Janet Cardiff | |
---|---|
Born |
Brussels, Ontario |
March 15, 1957
Nationality | Canadian |
Education | Queen's University, University of Alberta |
Known for | sound art, installation art |
Notable work | "Forty Part Motet", 2013 Paradise Institute, 2001, with George Bures Miller |
Spouse(s) | George Bures Miller |
Awards | National Gallery of Canada Millennium Prize |
Years active | 1995–present |
Janet Cardiff (born March 15, 1957) is a Canadian artist who works chiefly with sound and sound installations; especially a form she calls audio walks. She works in collaboration with her husband and partner George Bures Miller. Cardiff and Miller currently live and work in Berlin. Janet Cardiff first gained international recognition in the art world for her audio walks in 1995.
Janet Cardiff was born in 1957 in Brussels, Ontario, Canada, and grew up on a farm outside of a small village. In 1980, she earned her BFA from Queens University, Kingston, Ontario. In 1983 she earned an MVA from the University of Alberta, Edmonton, Alberta, Canada.

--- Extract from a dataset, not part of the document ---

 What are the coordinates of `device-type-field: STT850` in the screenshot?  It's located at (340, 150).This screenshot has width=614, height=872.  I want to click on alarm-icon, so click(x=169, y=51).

While studying at Edmonton, she met George Bures Miller who would become her husband and collaborator. Cardiff's training is in photography and printmaking and her early works were large-scale silkscreens. Her first artistic collaboration with Bures Miller, in 1983, was a Super-8 film called The Guardian Angel. After this filmmaking experience, Cardiff's work began to include elements of narrative sequencing, experiments with sound, and movement.
Her first major work based in recorded sound was called The Whispering Room, a minimal work consisting of a dark space with 16 small round speakers mounted on stands that play the voice of individual characters. As visitors move through the space and the voices, a film projector is triggered playing a slightly slow-motion film.
Some of Cardiff's most well known solo works are her audio walks. Her first was created somewhat serendipitously during a residency at the Banff art center in 1991. In 1996, she was asked to create a site-specific piece for the museum grounds at Louisiana Museum in Denmark. Since then, she has created notable walks such as Her Long Black Hair (2004), in and around Central Park, and Words Drawn in Water (2005) for the Hirshhorn Museum.